Pixel coordinate grounding data:
########
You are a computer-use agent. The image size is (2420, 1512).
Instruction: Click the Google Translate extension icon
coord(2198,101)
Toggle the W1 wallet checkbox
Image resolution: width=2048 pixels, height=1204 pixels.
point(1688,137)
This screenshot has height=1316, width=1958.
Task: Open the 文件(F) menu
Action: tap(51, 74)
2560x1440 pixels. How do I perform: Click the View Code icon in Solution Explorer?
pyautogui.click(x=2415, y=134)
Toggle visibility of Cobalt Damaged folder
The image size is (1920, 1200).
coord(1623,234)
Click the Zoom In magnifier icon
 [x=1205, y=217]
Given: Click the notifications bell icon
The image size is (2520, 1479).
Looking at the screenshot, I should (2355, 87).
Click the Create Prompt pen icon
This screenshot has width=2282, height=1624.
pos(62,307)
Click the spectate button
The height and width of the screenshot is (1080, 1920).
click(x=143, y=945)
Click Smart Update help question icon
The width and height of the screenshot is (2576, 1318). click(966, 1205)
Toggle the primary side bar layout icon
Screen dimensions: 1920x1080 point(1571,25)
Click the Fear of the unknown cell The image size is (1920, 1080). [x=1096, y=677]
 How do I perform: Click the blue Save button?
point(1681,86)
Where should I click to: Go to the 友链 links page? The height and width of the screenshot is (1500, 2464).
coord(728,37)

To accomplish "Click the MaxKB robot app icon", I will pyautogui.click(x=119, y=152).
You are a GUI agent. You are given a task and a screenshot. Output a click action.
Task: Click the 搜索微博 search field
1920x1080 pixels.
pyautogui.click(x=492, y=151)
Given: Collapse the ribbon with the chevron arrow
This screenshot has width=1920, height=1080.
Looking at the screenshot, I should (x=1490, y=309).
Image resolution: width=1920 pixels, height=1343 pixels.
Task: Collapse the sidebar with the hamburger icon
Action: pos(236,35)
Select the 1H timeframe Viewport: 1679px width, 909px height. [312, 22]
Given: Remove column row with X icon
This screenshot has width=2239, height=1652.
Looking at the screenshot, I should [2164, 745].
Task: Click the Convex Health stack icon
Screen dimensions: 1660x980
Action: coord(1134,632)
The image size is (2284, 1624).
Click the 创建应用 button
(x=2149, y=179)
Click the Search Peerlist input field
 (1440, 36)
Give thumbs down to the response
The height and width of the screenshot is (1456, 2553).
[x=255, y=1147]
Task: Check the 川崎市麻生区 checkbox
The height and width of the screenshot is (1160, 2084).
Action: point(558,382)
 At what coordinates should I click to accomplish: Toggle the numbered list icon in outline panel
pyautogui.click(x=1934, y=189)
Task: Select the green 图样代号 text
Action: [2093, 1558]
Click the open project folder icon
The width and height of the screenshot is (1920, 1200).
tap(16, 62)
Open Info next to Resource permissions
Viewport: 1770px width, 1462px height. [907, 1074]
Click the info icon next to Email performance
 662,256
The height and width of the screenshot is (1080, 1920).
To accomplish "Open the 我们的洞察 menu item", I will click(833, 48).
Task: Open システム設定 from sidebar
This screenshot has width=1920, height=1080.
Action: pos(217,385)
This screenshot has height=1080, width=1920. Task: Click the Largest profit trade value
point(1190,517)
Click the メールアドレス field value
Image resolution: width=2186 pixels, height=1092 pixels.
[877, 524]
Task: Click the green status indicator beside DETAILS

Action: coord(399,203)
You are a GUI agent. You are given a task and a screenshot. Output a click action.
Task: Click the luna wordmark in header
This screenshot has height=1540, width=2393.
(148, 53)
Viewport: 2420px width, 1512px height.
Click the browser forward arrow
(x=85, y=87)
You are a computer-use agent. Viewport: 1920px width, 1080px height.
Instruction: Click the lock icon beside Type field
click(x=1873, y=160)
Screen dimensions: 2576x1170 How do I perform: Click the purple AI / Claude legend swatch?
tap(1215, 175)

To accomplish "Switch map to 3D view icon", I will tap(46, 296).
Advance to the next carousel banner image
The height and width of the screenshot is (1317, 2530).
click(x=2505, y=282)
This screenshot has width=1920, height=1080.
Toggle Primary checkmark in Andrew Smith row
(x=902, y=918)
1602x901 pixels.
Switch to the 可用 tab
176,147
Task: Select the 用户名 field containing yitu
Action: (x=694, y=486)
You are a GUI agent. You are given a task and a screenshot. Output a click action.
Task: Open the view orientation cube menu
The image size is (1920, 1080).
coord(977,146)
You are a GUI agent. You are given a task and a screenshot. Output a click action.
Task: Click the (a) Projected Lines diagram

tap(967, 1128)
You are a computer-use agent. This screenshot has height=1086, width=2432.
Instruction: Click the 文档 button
########
--- What the task requires ---
Your task is to transcribe all of the entries word for word.

--- The answer ---
You are a computer-use agent. The image size is (2420, 1512).
Instruction: Click the Google Translate extension icon
coord(2198,101)
Toggle the W1 wallet checkbox
Image resolution: width=2048 pixels, height=1204 pixels.
point(1688,137)
This screenshot has height=1316, width=1958.
Task: Open the 文件(F) menu
Action: tap(51, 74)
2560x1440 pixels. How do I perform: Click the View Code icon in Solution Explorer?
pyautogui.click(x=2415, y=134)
Toggle visibility of Cobalt Damaged folder
The image size is (1920, 1200).
coord(1623,234)
Click the Zoom In magnifier icon
 [x=1205, y=217]
Given: Click the notifications bell icon
The image size is (2520, 1479).
Looking at the screenshot, I should (2355, 87).
Click the Create Prompt pen icon
This screenshot has width=2282, height=1624.
pos(62,307)
Click the spectate button
The height and width of the screenshot is (1080, 1920).
click(x=143, y=945)
Click Smart Update help question icon
The width and height of the screenshot is (2576, 1318). click(966, 1205)
Toggle the primary side bar layout icon
Screen dimensions: 1920x1080 point(1571,25)
Click the Fear of the unknown cell The image size is (1920, 1080). [x=1096, y=677]
 How do I perform: Click the blue Save button?
point(1681,86)
Where should I click to: Go to the 友链 links page? The height and width of the screenshot is (1500, 2464).
coord(728,37)

To accomplish "Click the MaxKB robot app icon", I will pyautogui.click(x=119, y=152).
You are a GUI agent. You are given a task and a screenshot. Output a click action.
Task: Click the 搜索微博 search field
1920x1080 pixels.
pyautogui.click(x=492, y=151)
Given: Collapse the ribbon with the chevron arrow
This screenshot has width=1920, height=1080.
Looking at the screenshot, I should (x=1490, y=309).
Image resolution: width=1920 pixels, height=1343 pixels.
Task: Collapse the sidebar with the hamburger icon
Action: pos(236,35)
Select the 1H timeframe Viewport: 1679px width, 909px height. [312, 22]
Given: Remove column row with X icon
This screenshot has width=2239, height=1652.
Looking at the screenshot, I should [2164, 745].
Task: Click the Convex Health stack icon
Screen dimensions: 1660x980
Action: coord(1134,632)
The image size is (2284, 1624).
Click the 创建应用 button
(x=2149, y=179)
Click the Search Peerlist input field
 (1440, 36)
Give thumbs down to the response
The height and width of the screenshot is (1456, 2553).
[x=255, y=1147]
Task: Check the 川崎市麻生区 checkbox
The height and width of the screenshot is (1160, 2084).
Action: point(558,382)
 At what coordinates should I click to accomplish: Toggle the numbered list icon in outline panel
pyautogui.click(x=1934, y=189)
Task: Select the green 图样代号 text
Action: [2093, 1558]
Click the open project folder icon
The width and height of the screenshot is (1920, 1200).
tap(16, 62)
Open Info next to Resource permissions
Viewport: 1770px width, 1462px height. [907, 1074]
Click the info icon next to Email performance
 662,256
The height and width of the screenshot is (1080, 1920).
To accomplish "Open the 我们的洞察 menu item", I will click(833, 48).
Task: Open システム設定 from sidebar
This screenshot has width=1920, height=1080.
Action: pos(217,385)
This screenshot has height=1080, width=1920. Task: Click the Largest profit trade value
point(1190,517)
Click the メールアドレス field value
Image resolution: width=2186 pixels, height=1092 pixels.
[877, 524]
Task: Click the green status indicator beside DETAILS

Action: coord(399,203)
You are a GUI agent. You are given a task and a screenshot. Output a click action.
Task: Click the luna wordmark in header
This screenshot has height=1540, width=2393.
(148, 53)
Viewport: 2420px width, 1512px height.
Click the browser forward arrow
(x=85, y=87)
You are a computer-use agent. Viewport: 1920px width, 1080px height.
Instruction: Click the lock icon beside Type field
click(x=1873, y=160)
Screen dimensions: 2576x1170 How do I perform: Click the purple AI / Claude legend swatch?
tap(1215, 175)

To accomplish "Switch map to 3D view icon", I will tap(46, 296).
Advance to the next carousel banner image
The height and width of the screenshot is (1317, 2530).
click(x=2505, y=282)
This screenshot has width=1920, height=1080.
Toggle Primary checkmark in Andrew Smith row
(x=902, y=918)
1602x901 pixels.
Switch to the 可用 tab
176,147
Task: Select the 用户名 field containing yitu
Action: (x=694, y=486)
You are a GUI agent. You are given a task and a screenshot. Output a click action.
Task: Open the view orientation cube menu
The image size is (1920, 1080).
coord(977,146)
You are a GUI agent. You are given a task and a screenshot. Output a click action.
Task: Click the (a) Projected Lines diagram

tap(967, 1128)
You are a computer-use agent. This screenshot has height=1086, width=2432.
Instruction: Click the 文档 button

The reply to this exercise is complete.